Homeland Security Experts Weigh in: Obama’s Worst Move in 2009?

In part one of CQ Homeland Security’s series kicking off 2010, we asked experts to define the Obama administration’s best homeland security move in 2009. Today, we’re taking the opposite tack, asking them to name the administration’s biggest misstep.

• Asa Hutchinson, former under secretary of homeland security and a founding partner of the business-consulting firm the Hutchinson Group: “The worst move has been in the failure to move quickly on key security positions and agency heads. I was confirmed and at work in August of 2001 as head of the [Drug Enforcement Administration] during the first Bush administration. This is December and many agencies, including TSA and DEA, do not have its leadership team in place. This administration has moved slowly and the result is that critical security agencies are without leadership or have been dangerously delayed in having its new leadership.”
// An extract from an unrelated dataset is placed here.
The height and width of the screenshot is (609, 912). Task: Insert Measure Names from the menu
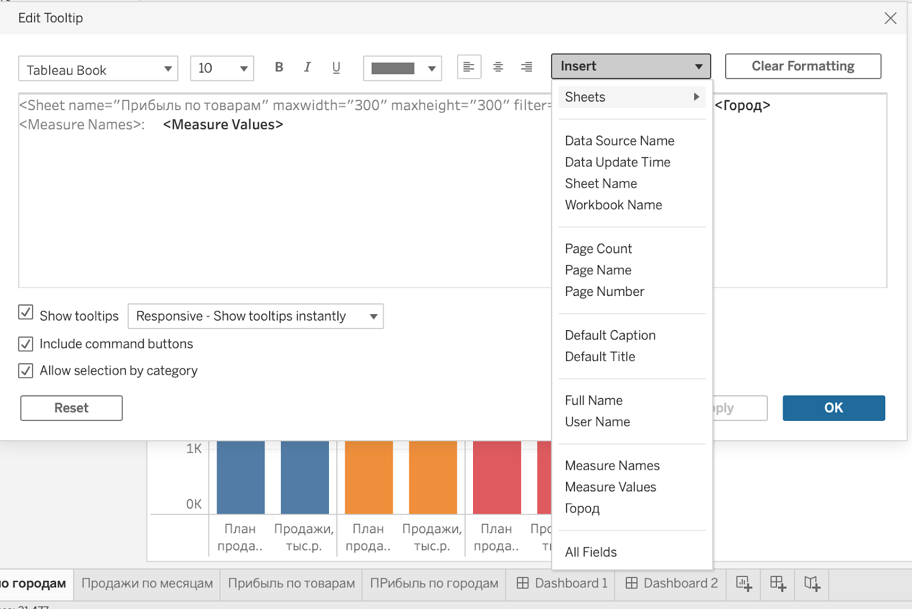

• James Jay Carafano, senior research fellow and director of the institutes of International Studies and Foreign Policy at the Heritage Foundation: “Pretending to overturn Bush programs with measures that are merely symbolic or politically motivated.”
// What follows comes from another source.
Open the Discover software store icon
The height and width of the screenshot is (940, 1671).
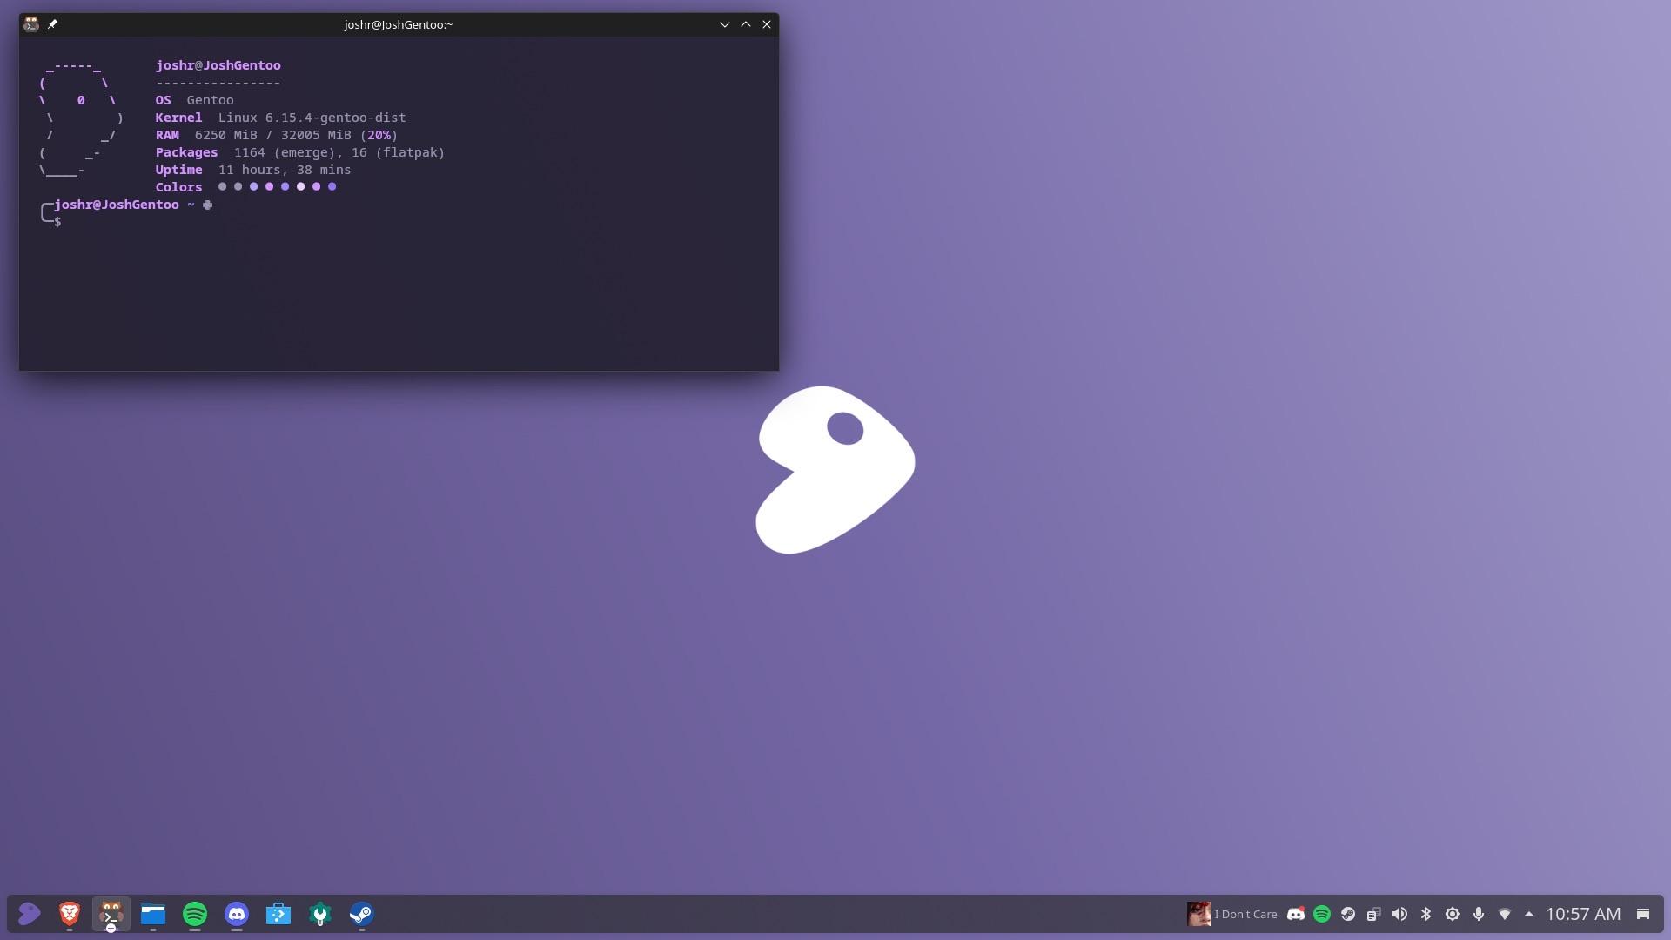(x=279, y=914)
• Christopher Battle, a partner at the Adfero Group: “Worst: giving no power to the cyber czar to effect policy. Second worst: the decision to neuter the 287(g) program [which authorizes local police to enforce federal immigration laws]. It is unlikely that the administration is serious about tackling internal immigration enforcement without partnering with local law enforcement. The five [thousand] or six thousand agents at ICE, which also have a remarkably broad jurisdiction of other criminal investigations, cannot possibly locate and deport the ten-plus million illegal immigrations currently living in the United States.”

• Randy Beardsworth, a principal at Catalyst Partners: “Taking their eye off the existential threats of nuclear and biological attacks. It’s not that the administration has not addressed the issues — it’s that they haven’t done enough given the nature of the threat and the consequences of such an attack. Yes, the White House National Security Staff now has a WMD Terrorism Directorate, and yes, there is acknowledgment of the biological threat. But there isn’t the sense of urgency to shore up our defenses against the low probability, extremely high consequence event of a nuclear detonation. Without national-level strategic guidance, our move toward implementing a global nuclear detection architecture has been adrift this year. Similarly, the national strategic guidance on biological attack has not been sufficiently reinforced (and beefed up) by the current administration.”